_Task instructions_
Where the entries below show "Image resolution: width=1568", begin there and print that line and all following lines exactly, through the last, omitting pictures.

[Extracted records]
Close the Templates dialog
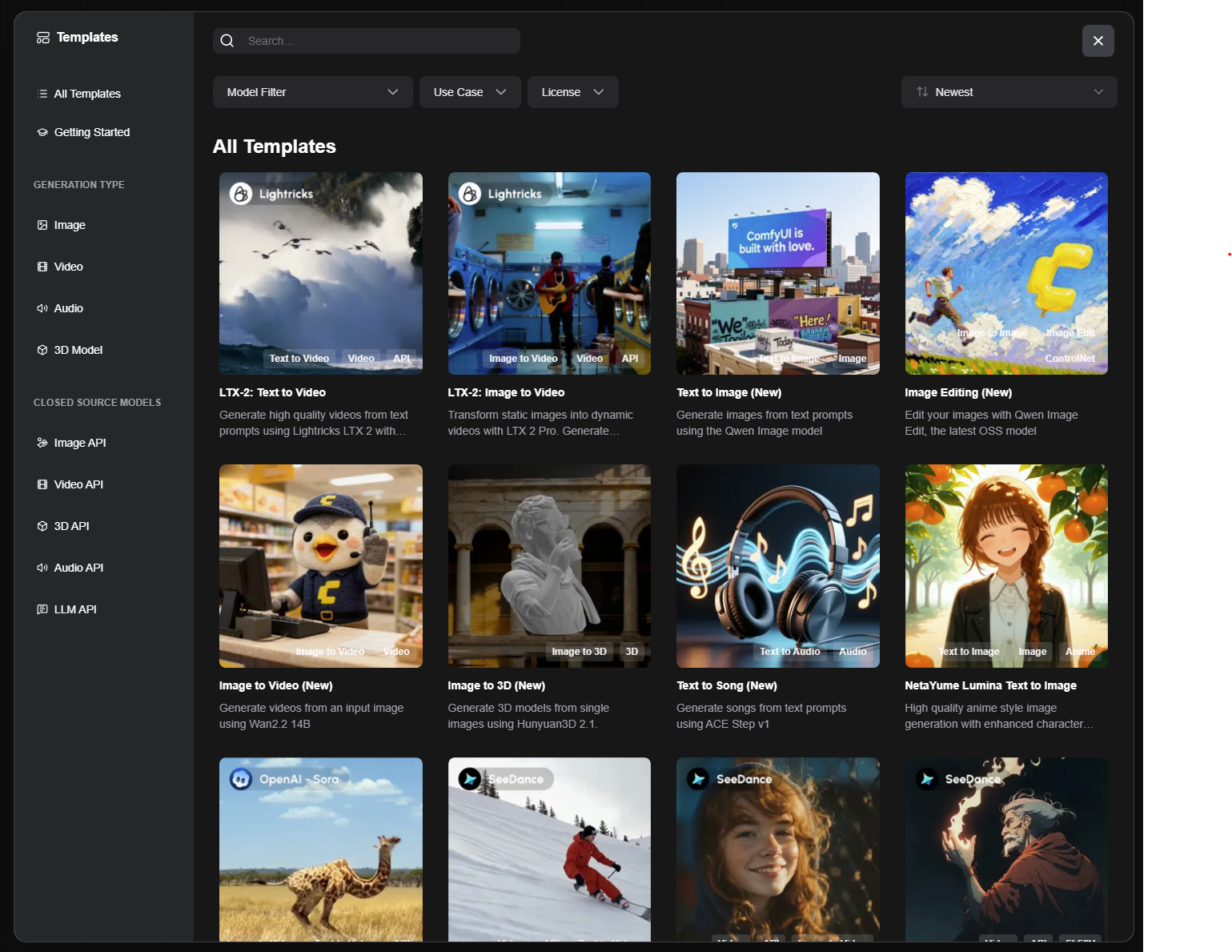 pos(1098,41)
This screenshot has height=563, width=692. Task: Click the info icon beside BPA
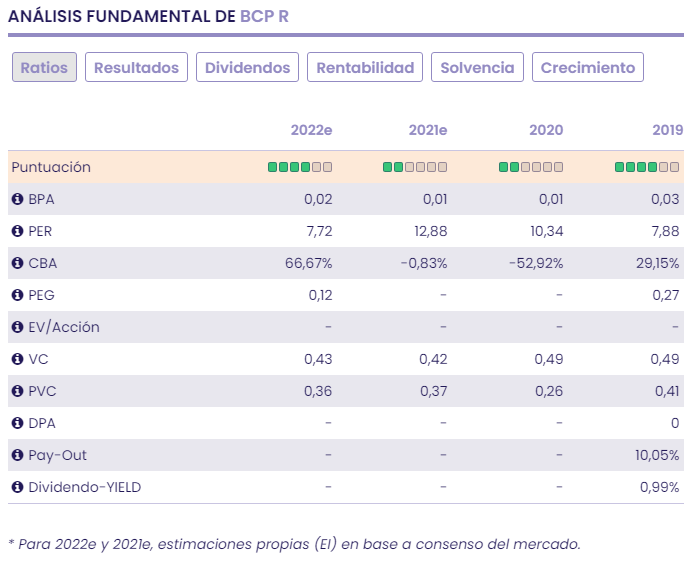17,199
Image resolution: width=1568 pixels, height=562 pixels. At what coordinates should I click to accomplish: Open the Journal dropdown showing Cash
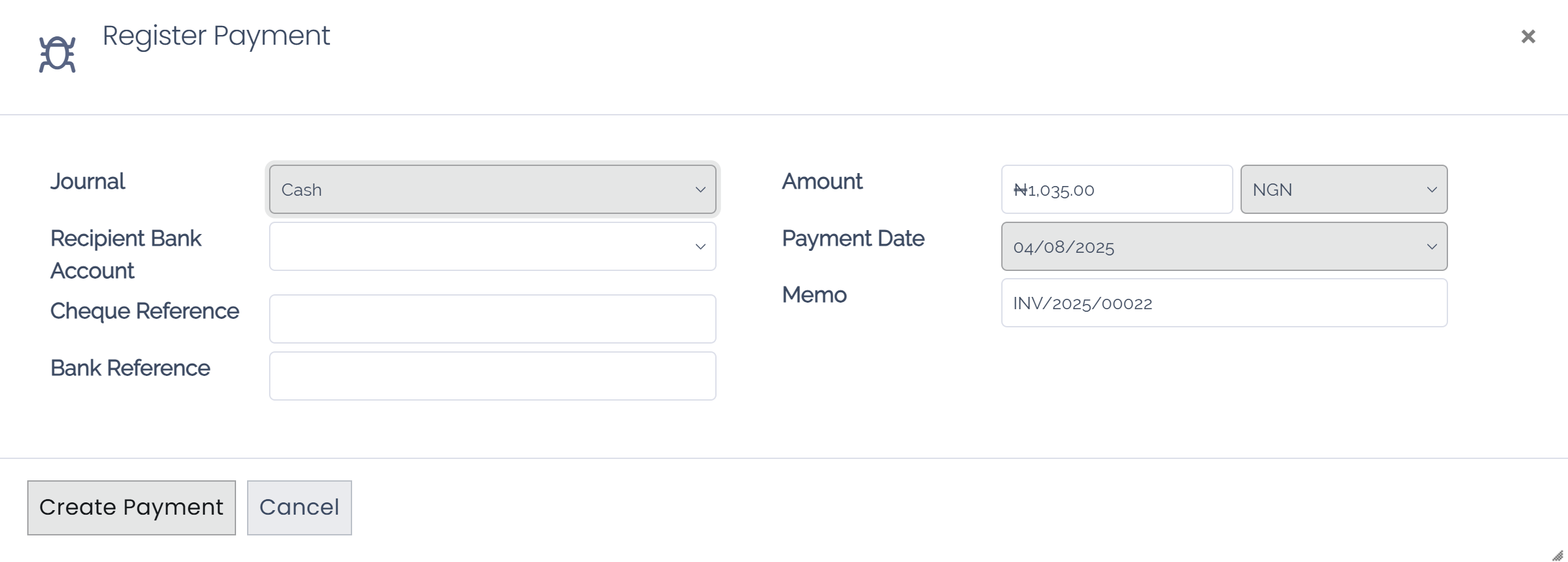(492, 189)
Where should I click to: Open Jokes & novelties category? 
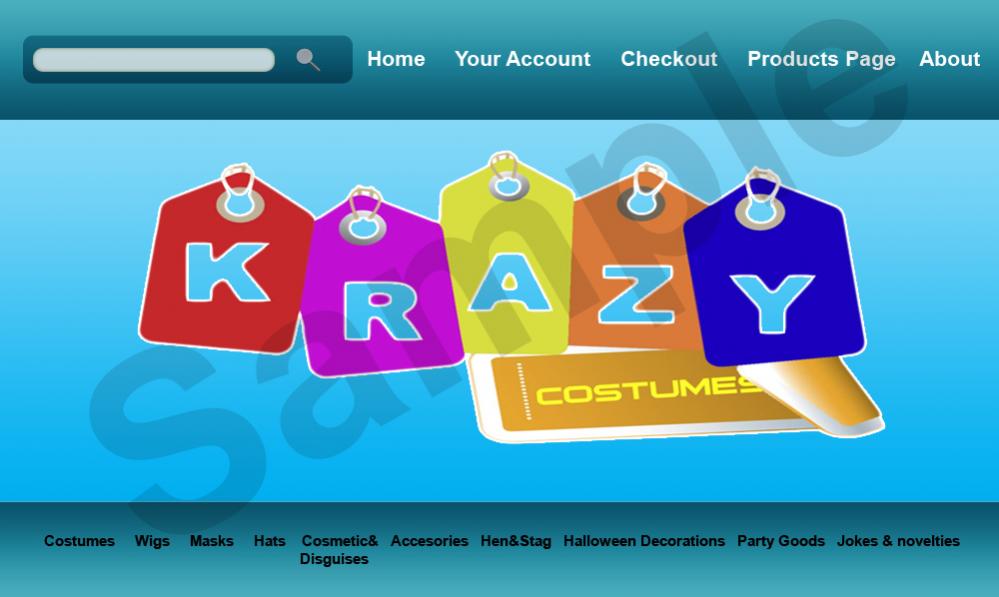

_Solution to the problem_
Image resolution: width=1568 pixels, height=562 pixels. At what coordinates should I click to accomplish: Open the Journal dropdown showing Cash
(492, 189)
Where should I click to: Open Jokes & novelties category? 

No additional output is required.